*ASSIGNMENT*:
Transcribe all of the data, leaving nothing out and changing nothing.

(Saved entries)
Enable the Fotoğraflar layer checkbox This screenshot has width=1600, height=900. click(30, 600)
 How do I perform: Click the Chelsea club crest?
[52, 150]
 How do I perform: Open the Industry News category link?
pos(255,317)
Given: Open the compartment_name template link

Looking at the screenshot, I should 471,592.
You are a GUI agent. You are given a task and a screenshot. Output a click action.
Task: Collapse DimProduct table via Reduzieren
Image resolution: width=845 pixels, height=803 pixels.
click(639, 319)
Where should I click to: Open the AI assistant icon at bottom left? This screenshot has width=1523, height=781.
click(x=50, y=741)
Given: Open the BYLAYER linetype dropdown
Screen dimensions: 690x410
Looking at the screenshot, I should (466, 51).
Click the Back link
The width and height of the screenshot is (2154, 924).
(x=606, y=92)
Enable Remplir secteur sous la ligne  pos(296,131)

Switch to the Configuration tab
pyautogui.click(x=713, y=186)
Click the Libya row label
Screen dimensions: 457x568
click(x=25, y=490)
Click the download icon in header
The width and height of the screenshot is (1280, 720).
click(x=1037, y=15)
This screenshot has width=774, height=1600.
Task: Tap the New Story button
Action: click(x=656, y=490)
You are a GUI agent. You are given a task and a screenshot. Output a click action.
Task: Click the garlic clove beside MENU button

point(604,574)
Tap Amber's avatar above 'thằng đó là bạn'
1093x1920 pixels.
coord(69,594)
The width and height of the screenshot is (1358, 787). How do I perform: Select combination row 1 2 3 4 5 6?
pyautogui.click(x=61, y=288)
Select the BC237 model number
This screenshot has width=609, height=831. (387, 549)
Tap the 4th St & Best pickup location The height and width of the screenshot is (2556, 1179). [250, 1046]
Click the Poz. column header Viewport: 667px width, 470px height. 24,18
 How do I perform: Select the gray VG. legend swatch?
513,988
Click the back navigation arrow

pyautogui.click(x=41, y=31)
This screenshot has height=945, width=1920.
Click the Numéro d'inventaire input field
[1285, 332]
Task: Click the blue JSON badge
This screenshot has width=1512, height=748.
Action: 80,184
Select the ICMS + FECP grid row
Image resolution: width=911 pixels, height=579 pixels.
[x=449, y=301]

*RESULT OF THE TASK*:
Enable the Fotoğraflar layer checkbox This screenshot has width=1600, height=900. click(30, 600)
 How do I perform: Click the Chelsea club crest?
[52, 150]
 How do I perform: Open the Industry News category link?
pos(255,317)
Given: Open the compartment_name template link

Looking at the screenshot, I should 471,592.
You are a GUI agent. You are given a task and a screenshot. Output a click action.
Task: Collapse DimProduct table via Reduzieren
Image resolution: width=845 pixels, height=803 pixels.
click(639, 319)
Where should I click to: Open the AI assistant icon at bottom left? This screenshot has width=1523, height=781.
click(x=50, y=741)
Given: Open the BYLAYER linetype dropdown
Screen dimensions: 690x410
Looking at the screenshot, I should (466, 51).
Click the Back link
The width and height of the screenshot is (2154, 924).
(x=606, y=92)
Enable Remplir secteur sous la ligne  pos(296,131)

Switch to the Configuration tab
pyautogui.click(x=713, y=186)
Click the Libya row label
Screen dimensions: 457x568
click(x=25, y=490)
Click the download icon in header
The width and height of the screenshot is (1280, 720).
click(x=1037, y=15)
This screenshot has width=774, height=1600.
Task: Tap the New Story button
Action: click(x=656, y=490)
You are a GUI agent. You are given a task and a screenshot. Output a click action.
Task: Click the garlic clove beside MENU button

point(604,574)
Tap Amber's avatar above 'thằng đó là bạn'
1093x1920 pixels.
coord(69,594)
The width and height of the screenshot is (1358, 787). How do I perform: Select combination row 1 2 3 4 5 6?
pyautogui.click(x=61, y=288)
Select the BC237 model number
This screenshot has width=609, height=831. (387, 549)
Tap the 4th St & Best pickup location The height and width of the screenshot is (2556, 1179). [250, 1046]
Click the Poz. column header Viewport: 667px width, 470px height. 24,18
 How do I perform: Select the gray VG. legend swatch?
513,988
Click the back navigation arrow

pyautogui.click(x=41, y=31)
This screenshot has height=945, width=1920.
Click the Numéro d'inventaire input field
[1285, 332]
Task: Click the blue JSON badge
This screenshot has width=1512, height=748.
Action: 80,184
Select the ICMS + FECP grid row
Image resolution: width=911 pixels, height=579 pixels.
[x=449, y=301]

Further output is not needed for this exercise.